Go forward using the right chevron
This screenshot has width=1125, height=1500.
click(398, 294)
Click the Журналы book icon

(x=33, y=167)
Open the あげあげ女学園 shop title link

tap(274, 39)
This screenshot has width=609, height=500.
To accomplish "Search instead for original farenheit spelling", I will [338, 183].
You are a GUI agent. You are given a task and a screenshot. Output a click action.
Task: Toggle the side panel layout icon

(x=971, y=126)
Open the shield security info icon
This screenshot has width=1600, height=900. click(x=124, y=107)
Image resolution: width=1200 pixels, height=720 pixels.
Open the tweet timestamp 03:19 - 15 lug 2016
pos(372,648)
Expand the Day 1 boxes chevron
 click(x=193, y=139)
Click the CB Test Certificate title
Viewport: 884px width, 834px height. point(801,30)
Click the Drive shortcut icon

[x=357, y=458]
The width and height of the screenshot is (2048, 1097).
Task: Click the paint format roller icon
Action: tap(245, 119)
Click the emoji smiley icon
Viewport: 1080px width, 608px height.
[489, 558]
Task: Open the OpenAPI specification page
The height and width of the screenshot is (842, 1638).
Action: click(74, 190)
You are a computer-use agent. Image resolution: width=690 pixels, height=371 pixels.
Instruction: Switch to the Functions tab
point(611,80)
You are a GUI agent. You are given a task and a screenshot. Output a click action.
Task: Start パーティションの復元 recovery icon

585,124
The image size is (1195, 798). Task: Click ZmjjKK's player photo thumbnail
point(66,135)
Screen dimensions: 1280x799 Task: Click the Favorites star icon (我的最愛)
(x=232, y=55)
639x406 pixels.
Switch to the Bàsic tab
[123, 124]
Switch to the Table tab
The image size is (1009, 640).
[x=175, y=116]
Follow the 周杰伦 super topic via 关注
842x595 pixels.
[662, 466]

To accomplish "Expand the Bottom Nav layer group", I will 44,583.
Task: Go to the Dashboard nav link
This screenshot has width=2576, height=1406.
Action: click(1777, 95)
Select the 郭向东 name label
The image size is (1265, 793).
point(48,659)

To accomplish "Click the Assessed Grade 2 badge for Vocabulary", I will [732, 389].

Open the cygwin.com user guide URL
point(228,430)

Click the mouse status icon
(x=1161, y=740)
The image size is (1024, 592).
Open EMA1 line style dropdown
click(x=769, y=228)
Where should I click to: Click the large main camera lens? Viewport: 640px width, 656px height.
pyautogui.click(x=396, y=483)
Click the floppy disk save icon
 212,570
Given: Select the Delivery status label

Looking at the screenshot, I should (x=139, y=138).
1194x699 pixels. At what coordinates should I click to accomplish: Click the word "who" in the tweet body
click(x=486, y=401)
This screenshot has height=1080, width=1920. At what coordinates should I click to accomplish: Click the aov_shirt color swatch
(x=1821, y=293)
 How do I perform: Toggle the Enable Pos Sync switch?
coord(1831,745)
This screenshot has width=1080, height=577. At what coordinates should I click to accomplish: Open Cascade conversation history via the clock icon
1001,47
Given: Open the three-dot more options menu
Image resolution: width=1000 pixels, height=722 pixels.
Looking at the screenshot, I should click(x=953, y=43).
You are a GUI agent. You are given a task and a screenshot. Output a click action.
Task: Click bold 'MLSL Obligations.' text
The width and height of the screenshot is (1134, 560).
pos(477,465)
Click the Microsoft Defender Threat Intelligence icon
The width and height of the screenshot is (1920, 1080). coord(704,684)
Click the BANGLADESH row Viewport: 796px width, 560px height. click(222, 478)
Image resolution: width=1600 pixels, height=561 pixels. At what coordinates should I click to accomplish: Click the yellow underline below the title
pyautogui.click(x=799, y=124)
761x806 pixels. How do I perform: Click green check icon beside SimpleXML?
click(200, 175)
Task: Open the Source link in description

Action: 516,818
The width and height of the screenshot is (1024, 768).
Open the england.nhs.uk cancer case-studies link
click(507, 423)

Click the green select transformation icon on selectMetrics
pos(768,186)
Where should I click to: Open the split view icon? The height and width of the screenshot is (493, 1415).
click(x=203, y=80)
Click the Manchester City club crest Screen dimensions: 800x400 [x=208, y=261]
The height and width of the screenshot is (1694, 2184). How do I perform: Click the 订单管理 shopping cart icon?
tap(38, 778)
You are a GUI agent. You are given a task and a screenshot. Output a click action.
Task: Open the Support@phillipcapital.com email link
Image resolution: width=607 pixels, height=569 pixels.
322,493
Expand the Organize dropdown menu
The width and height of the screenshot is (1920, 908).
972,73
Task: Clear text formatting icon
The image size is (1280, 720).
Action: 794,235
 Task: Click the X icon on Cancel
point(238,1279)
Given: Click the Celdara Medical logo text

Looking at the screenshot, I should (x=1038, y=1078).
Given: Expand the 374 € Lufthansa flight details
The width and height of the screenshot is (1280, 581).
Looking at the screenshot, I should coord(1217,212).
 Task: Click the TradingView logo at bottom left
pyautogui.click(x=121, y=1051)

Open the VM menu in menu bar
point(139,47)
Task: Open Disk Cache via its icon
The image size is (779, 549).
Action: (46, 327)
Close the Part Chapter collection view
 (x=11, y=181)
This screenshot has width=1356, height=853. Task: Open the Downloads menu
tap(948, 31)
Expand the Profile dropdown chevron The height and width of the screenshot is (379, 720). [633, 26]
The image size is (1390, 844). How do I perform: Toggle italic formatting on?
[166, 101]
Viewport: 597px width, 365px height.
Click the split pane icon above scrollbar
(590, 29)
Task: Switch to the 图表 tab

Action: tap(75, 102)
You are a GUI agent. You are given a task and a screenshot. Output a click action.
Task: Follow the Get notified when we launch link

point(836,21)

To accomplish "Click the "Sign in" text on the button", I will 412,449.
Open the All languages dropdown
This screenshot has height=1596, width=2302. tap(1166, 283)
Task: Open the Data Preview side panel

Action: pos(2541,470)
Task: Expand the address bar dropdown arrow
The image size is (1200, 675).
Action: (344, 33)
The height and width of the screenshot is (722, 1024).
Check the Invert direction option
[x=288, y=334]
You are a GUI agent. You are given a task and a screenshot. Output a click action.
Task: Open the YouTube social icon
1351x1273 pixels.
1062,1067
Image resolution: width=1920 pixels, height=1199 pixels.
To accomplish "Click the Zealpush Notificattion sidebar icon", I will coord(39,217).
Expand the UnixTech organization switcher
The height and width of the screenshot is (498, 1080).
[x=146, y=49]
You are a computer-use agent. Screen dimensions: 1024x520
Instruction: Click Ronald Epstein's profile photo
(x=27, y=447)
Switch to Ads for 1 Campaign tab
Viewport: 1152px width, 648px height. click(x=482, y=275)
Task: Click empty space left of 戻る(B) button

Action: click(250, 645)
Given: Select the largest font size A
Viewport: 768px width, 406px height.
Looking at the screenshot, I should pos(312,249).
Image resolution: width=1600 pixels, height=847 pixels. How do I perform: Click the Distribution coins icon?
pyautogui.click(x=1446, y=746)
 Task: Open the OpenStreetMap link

+ + + +

◆ Do this: Reproduce, character for character, the stretch of lines from the line containing "639x406 pixels." through the line containing "point(48,659)".

◆ Full output:
639x406 pixels.
Switch to the Bàsic tab
[123, 124]
Switch to the Table tab
The image size is (1009, 640).
[x=175, y=116]
Follow the 周杰伦 super topic via 关注
842x595 pixels.
[662, 466]

To accomplish "Expand the Bottom Nav layer group", I will 44,583.
Task: Go to the Dashboard nav link
This screenshot has width=2576, height=1406.
Action: click(1777, 95)
Select the 郭向东 name label
The image size is (1265, 793).
point(48,659)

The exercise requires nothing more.